| Data shown |
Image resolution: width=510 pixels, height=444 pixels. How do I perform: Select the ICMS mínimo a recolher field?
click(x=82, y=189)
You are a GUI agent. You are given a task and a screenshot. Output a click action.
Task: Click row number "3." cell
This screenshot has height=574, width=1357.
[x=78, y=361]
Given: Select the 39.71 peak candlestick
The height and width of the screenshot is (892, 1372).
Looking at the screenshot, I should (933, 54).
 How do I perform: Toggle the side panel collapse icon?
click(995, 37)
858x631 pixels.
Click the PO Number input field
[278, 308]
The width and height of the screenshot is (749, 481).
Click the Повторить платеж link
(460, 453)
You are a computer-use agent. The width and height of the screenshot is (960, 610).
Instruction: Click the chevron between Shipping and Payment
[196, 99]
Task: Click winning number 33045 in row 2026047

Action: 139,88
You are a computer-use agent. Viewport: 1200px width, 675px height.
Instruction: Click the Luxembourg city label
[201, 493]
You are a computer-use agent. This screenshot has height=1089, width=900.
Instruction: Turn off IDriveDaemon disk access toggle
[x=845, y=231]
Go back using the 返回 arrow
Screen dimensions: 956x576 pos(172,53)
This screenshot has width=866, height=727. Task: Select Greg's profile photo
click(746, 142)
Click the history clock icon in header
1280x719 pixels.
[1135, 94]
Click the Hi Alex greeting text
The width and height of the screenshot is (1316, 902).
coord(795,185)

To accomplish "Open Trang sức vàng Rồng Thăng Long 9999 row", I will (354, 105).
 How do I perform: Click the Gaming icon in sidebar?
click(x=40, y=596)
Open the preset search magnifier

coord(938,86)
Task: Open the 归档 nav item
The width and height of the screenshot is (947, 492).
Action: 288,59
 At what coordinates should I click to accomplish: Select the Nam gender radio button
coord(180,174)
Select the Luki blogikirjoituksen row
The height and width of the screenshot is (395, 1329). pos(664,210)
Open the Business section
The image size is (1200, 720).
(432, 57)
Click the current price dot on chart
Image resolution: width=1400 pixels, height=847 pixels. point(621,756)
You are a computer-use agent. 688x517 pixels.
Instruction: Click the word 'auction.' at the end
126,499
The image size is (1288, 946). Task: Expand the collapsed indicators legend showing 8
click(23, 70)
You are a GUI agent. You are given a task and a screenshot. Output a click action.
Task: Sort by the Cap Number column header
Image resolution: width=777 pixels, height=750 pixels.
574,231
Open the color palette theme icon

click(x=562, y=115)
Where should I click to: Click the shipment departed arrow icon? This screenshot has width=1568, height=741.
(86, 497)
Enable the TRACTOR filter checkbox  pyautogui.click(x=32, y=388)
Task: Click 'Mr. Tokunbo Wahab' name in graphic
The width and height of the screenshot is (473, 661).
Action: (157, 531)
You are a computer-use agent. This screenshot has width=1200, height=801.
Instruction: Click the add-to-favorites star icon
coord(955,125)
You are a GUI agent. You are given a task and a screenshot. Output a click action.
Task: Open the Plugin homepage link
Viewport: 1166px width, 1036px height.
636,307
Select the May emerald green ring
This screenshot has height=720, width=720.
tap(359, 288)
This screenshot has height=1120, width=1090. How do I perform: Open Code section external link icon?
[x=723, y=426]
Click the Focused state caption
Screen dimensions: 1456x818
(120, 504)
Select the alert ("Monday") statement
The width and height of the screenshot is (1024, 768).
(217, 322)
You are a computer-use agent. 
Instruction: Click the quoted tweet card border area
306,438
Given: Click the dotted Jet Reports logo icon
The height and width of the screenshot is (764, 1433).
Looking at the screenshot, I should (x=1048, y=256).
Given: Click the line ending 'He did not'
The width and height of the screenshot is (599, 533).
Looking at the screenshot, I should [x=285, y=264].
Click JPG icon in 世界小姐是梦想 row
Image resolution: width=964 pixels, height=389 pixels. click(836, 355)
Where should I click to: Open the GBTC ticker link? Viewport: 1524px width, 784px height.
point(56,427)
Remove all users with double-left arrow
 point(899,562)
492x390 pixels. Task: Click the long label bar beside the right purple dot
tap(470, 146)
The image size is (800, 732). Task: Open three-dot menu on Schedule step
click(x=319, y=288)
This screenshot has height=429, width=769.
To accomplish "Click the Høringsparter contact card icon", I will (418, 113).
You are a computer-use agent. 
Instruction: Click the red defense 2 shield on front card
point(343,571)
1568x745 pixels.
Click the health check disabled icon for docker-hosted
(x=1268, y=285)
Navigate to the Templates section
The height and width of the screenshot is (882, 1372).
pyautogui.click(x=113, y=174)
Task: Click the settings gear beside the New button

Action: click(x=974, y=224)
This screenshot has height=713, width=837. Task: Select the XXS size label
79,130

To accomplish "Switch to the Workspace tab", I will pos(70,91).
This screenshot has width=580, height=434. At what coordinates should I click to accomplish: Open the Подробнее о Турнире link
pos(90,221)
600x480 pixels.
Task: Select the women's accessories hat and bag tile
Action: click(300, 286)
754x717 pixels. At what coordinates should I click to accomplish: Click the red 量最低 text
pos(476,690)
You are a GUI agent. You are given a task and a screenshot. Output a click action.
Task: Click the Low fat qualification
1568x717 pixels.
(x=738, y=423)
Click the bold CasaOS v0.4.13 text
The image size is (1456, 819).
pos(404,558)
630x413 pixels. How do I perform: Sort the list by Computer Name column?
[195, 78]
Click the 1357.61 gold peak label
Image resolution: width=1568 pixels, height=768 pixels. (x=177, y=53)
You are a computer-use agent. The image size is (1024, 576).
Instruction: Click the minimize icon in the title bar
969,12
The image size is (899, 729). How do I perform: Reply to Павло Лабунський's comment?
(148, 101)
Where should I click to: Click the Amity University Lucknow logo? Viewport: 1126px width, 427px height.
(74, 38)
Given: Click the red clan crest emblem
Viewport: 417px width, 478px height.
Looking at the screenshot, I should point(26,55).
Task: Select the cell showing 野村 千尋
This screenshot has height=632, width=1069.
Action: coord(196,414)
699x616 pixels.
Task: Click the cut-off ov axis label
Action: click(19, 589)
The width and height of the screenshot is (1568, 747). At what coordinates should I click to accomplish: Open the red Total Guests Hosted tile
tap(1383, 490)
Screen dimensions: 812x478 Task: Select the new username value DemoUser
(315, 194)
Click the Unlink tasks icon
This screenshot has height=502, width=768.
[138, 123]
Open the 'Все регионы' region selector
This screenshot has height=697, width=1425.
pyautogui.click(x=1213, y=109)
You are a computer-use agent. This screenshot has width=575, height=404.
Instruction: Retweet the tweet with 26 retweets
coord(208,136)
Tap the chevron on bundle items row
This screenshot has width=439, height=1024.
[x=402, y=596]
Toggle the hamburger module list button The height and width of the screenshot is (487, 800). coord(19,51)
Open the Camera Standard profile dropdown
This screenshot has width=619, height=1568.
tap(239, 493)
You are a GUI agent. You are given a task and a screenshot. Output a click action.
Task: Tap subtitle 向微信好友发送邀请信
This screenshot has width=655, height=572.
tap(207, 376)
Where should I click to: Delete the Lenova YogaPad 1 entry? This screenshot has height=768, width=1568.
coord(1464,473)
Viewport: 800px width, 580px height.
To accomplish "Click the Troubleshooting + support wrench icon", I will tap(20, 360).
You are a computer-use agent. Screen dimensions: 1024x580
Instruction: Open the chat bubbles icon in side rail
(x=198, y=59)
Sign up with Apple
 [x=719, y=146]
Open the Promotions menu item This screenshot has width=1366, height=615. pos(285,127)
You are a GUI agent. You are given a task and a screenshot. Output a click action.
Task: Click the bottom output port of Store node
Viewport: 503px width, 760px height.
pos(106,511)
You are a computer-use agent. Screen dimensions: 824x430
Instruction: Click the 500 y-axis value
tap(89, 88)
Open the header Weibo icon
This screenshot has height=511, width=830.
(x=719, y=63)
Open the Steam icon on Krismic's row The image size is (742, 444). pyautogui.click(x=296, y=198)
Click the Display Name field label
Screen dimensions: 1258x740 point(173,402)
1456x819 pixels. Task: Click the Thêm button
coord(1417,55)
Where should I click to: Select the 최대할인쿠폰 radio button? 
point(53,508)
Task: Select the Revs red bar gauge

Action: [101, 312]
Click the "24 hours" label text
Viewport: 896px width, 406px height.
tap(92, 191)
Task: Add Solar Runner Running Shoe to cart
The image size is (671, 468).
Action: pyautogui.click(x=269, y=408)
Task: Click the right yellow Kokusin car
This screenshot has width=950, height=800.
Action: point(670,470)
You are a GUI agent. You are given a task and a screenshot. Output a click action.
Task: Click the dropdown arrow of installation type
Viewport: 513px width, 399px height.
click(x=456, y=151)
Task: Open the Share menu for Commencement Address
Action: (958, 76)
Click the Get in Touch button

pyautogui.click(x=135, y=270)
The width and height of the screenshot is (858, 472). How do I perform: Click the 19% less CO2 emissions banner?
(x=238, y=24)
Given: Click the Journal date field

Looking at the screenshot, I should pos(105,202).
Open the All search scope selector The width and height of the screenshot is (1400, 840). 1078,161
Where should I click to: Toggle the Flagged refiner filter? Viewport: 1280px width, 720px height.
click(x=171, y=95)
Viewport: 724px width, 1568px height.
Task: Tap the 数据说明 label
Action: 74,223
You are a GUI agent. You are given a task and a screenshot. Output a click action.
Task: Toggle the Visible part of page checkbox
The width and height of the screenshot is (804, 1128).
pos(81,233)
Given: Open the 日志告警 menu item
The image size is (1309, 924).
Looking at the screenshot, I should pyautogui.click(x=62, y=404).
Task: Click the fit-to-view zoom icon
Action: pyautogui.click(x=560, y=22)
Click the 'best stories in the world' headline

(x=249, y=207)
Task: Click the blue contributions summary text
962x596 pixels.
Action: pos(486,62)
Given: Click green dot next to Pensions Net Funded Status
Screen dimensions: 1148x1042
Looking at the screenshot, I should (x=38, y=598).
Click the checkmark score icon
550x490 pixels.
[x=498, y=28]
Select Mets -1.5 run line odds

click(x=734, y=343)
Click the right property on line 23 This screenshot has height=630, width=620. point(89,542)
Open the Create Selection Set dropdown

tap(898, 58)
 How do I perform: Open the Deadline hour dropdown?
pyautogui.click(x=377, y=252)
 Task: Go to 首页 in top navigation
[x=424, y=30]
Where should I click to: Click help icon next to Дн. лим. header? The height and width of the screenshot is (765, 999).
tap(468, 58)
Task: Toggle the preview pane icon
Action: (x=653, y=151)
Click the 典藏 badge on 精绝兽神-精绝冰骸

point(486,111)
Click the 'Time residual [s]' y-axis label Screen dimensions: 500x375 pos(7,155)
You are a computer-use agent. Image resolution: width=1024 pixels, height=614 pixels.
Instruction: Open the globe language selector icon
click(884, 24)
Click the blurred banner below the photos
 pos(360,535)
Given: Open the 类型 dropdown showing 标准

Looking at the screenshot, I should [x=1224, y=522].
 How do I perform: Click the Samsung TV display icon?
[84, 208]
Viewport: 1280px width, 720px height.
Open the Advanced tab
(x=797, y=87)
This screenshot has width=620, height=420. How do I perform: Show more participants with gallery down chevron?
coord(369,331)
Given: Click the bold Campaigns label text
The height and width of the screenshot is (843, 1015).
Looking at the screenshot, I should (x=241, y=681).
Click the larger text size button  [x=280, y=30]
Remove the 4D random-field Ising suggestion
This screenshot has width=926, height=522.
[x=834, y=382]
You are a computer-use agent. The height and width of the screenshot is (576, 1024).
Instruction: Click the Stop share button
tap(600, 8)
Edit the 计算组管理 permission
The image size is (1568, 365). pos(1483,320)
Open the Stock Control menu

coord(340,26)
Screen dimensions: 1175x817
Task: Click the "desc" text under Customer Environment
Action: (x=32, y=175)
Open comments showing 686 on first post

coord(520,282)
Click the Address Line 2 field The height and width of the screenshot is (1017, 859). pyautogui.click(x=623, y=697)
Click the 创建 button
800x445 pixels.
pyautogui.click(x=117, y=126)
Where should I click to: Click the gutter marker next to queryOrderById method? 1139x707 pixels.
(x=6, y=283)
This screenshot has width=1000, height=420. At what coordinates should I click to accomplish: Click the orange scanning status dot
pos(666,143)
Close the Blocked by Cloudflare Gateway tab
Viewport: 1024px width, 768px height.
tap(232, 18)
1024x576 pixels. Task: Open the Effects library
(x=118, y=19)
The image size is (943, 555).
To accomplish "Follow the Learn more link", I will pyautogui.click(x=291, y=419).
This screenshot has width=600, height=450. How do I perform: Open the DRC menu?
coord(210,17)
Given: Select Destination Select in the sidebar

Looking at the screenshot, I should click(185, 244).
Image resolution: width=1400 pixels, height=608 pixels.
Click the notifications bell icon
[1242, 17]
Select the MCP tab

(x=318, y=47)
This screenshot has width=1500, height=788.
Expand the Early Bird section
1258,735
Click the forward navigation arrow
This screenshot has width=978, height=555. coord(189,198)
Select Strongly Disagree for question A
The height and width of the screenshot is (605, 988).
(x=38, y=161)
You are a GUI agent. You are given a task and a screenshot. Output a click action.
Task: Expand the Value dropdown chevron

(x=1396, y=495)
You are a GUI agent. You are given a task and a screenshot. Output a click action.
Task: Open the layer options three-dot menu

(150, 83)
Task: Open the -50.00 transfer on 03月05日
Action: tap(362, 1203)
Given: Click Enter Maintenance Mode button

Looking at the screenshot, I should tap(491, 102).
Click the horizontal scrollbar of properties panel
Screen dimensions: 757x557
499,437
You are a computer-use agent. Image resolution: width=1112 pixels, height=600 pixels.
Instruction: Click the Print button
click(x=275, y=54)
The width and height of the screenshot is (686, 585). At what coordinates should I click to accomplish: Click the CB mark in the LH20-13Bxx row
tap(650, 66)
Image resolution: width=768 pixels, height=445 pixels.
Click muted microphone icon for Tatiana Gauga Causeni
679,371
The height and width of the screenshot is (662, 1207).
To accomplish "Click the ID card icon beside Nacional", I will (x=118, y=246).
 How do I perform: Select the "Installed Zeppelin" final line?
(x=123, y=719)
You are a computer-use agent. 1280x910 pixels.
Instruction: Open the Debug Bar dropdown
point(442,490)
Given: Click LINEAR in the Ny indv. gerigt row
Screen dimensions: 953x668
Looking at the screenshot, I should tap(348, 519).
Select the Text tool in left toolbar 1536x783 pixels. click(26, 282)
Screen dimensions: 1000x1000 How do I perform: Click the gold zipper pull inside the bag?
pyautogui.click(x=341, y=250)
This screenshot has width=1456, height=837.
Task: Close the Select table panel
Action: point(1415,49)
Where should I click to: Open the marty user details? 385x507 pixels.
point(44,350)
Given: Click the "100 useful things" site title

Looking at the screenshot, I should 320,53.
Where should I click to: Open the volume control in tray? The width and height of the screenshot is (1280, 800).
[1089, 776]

| Aim of the task |
Please give back, exactly as it stands above, the stretch from the line with "The height and width of the screenshot is (662, 1207)." through the line with "Given: Click LINEAR", and no line outside it.

| Worked solution |
The height and width of the screenshot is (662, 1207).
To accomplish "Click the ID card icon beside Nacional", I will (x=118, y=246).
 How do I perform: Select the "Installed Zeppelin" final line?
(x=123, y=719)
You are a computer-use agent. 1280x910 pixels.
Instruction: Open the Debug Bar dropdown
point(442,490)
Given: Click LINEAR in the Ny indv. gerigt row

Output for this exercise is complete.